= The Greenwich Village Follies of 1919 =

Musical revue with music by A. Baldwin Sloane

The Greenwich Village Follies of 1919 is a musical revue in two acts with music by A. Baldwin Sloane and lyrics co-authored by John Murray Anderson and Arthur Swanstrom. Anderson also wrote the book in collaboration with Philip Bartholomae. The first of The Greenwich Village Follies series of revues, the work premiered Off-Broadway at the Greenwich Village Theatre on July 15, 1919. Theatre scholar Thomas S. Hischak described it as "the first Off-Broadway musical to gain wide recognition in New York", and credited designer Charles Buckles Falls for adopting many new innovations in set design both original to him and from Europe which had a significant impact on future set design on Broadway.
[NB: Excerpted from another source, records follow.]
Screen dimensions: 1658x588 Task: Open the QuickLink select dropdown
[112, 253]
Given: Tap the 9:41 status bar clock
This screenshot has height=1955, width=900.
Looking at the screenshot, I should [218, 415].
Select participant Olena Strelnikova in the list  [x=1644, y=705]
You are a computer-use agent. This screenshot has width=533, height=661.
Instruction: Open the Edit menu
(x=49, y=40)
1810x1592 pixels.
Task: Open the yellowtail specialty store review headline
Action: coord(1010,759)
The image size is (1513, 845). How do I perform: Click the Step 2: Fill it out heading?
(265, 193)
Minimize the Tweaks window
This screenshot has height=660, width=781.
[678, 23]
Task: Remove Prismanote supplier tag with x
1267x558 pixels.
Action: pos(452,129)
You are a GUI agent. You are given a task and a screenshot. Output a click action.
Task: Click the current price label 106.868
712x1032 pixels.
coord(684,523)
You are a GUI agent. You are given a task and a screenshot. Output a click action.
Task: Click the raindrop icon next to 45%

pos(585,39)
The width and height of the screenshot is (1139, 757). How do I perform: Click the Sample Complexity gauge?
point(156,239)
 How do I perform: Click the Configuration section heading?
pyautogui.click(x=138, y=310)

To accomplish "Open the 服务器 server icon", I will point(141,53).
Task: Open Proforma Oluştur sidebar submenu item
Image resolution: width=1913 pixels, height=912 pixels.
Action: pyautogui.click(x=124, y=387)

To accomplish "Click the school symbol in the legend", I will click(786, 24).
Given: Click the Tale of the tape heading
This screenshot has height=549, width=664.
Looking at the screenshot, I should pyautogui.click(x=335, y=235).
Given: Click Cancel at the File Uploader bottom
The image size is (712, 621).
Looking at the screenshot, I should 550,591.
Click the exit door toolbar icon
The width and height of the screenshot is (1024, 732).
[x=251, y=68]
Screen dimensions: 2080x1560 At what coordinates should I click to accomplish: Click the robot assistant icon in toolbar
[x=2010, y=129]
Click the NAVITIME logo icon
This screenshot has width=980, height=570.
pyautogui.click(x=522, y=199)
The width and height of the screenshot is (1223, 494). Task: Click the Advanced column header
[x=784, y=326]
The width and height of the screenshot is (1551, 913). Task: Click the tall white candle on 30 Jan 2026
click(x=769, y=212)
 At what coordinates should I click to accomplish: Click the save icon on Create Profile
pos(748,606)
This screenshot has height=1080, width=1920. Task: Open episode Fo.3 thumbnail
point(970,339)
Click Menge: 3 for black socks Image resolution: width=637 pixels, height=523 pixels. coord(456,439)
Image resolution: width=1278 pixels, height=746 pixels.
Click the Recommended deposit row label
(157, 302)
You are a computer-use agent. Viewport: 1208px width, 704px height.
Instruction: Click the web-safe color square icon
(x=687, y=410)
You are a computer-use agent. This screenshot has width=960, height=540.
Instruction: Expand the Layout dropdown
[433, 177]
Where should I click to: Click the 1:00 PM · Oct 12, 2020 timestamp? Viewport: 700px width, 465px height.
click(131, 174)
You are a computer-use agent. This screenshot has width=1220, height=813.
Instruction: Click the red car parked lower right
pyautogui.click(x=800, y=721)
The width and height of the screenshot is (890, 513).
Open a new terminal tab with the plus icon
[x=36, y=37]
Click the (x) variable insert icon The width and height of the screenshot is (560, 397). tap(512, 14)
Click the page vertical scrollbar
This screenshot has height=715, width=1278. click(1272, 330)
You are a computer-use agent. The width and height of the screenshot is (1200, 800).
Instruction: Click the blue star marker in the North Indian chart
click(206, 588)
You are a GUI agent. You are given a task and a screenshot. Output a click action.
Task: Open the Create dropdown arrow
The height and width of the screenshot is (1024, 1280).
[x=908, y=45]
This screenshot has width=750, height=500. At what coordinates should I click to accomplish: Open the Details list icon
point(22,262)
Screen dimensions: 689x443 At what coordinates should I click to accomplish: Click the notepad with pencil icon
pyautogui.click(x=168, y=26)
Shirley Baker was also praised for her costume designs.

The Greenwich Village Follies transferred to Broadway where it opened at the Nora Bayes Theatre on September 9, 1919. Its final performance on Broadway was on January 31, 1920. Collectively, the show was performed a total of 232 times between the two theaters. The production starred Bessie McCoy Davis, Cecil Cunningham, Harry Delf, Bobby Edwards, Harry K. Morton, and Ted Lewis and his Orchestra.